O processo pós-Durban fortaleceu um órgão criado na década de 1990, o Instituto Nacional de Combate a la Discriminación – INADI, mecanismo ressaltado nas avaliações internacionais após Durban. Em seus primeiros anos, atendia basicamente as manifestações antissemitas, porém, a partir de 2003, foram ativados fóruns internos ao INADI para tratar outras temáticas, entre elas, a discriminação racial contra os afrodescendentes, indígenas e imigrantes latino-americanos e africanos; e assim orientar as políticas promovidas pelo Instituto. O processo Durban abriu espaço também para a discussão sobre a contabilidade dos afrodescendentes no censo argentino como um processo de reconhecimento desse segmento da população no espaço da nação.

No caso do Uruguai, no campo realizado entre 2006 e 2008, me deparei com um movimento negro contemporâneo com uma forte inserção internacional remetida às décadas de 1990 e os anos 2000 (foi bastante importante a presença da delegação afro-uruguaia na Conferência de Durban), e com um processo de fragmentação da organização que foi central nessa internacionalização.

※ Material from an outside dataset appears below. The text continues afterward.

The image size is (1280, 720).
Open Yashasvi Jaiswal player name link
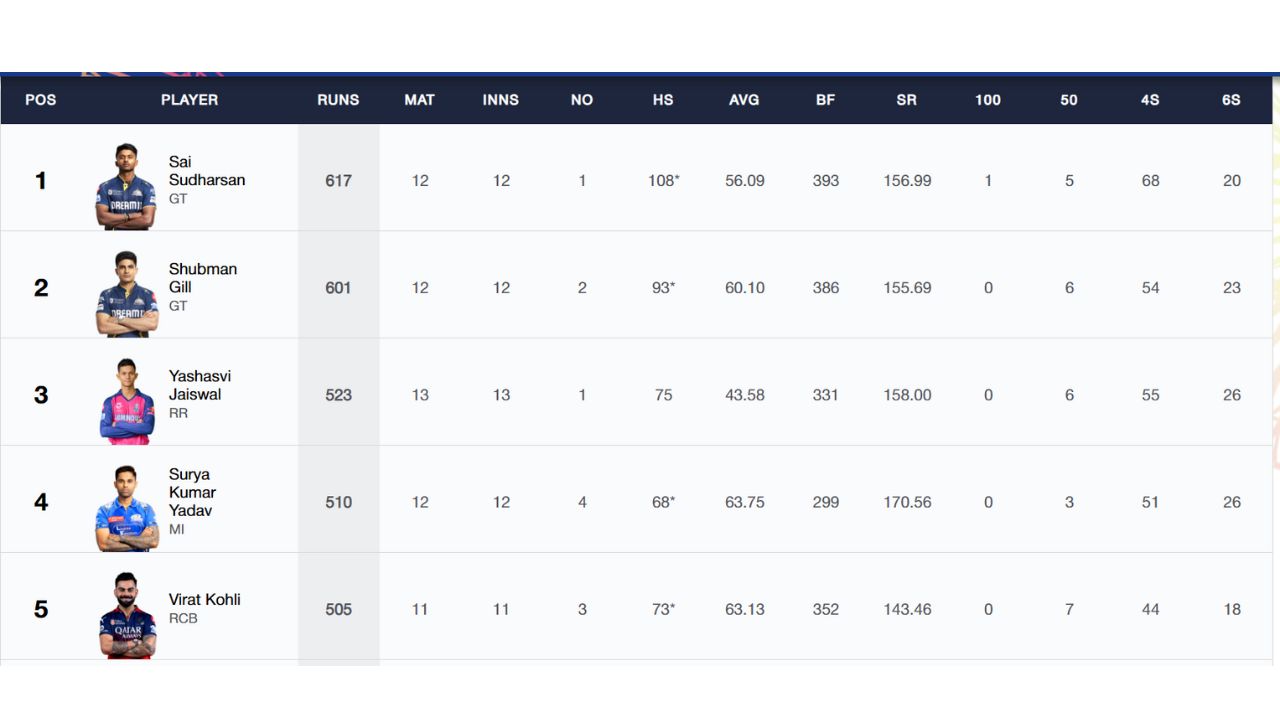pyautogui.click(x=200, y=385)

Esta reconfiguração parecia particularmente derivada de tensões de gênero, sendo que a maioria das novas organizações eram de mulheres negras. Também percebi que os laços étnicos que conformam uma coletividade na linguagem do candombe eram retomados pela militância como força identitária. O trânsito é fluido entre esses universos sendo que os próprios militantes “políticos” tem laços pessoais, de parentesco, de vizinhança, e experiências próximas ao universo do candombe. Uma militância baseada na linguagem da família e da vizinhança. 

Confrontei-me também com uma situação particular de mudanças políticas aceleradas, relacionadas com a posse do Frente Ampla  do governo nacional e a inserção de militantes negros na esfera do Estado. A construção da trama de políticas públicas com perspectiva étnico-racial toma um novo impulso e são criados escritórios em diferentes órgãos do governo para orientar as políticas para a equidade racial.

No Brasil, no campo realizado desde o ano 2005, identificamos um movimento negro contemporâneo com uma grande pluralidade e expandido a nível nacional, que começa com ações disseminadas pelas organizações nos anos 1970 nas diferentes cidades do Brasil e com uma tentativa de unificação da luta antirracista com a criação do Movimento Negro Unificado – MNU a finais dessa década. A junção da militância negra com a participação em partidos políticos (particularmente o Partido dos Trabalhadores) e em sindicatos ao longo dos anos 1980 e 1990 apresentou um espaço de disputas e alianças a partir de visões da sociedade diferenciadas, mas que reforçaram a intervenção do movimento negro na esfera pública no sentido de constituir problemas sociais legitimados que resultassem em políticas públicas.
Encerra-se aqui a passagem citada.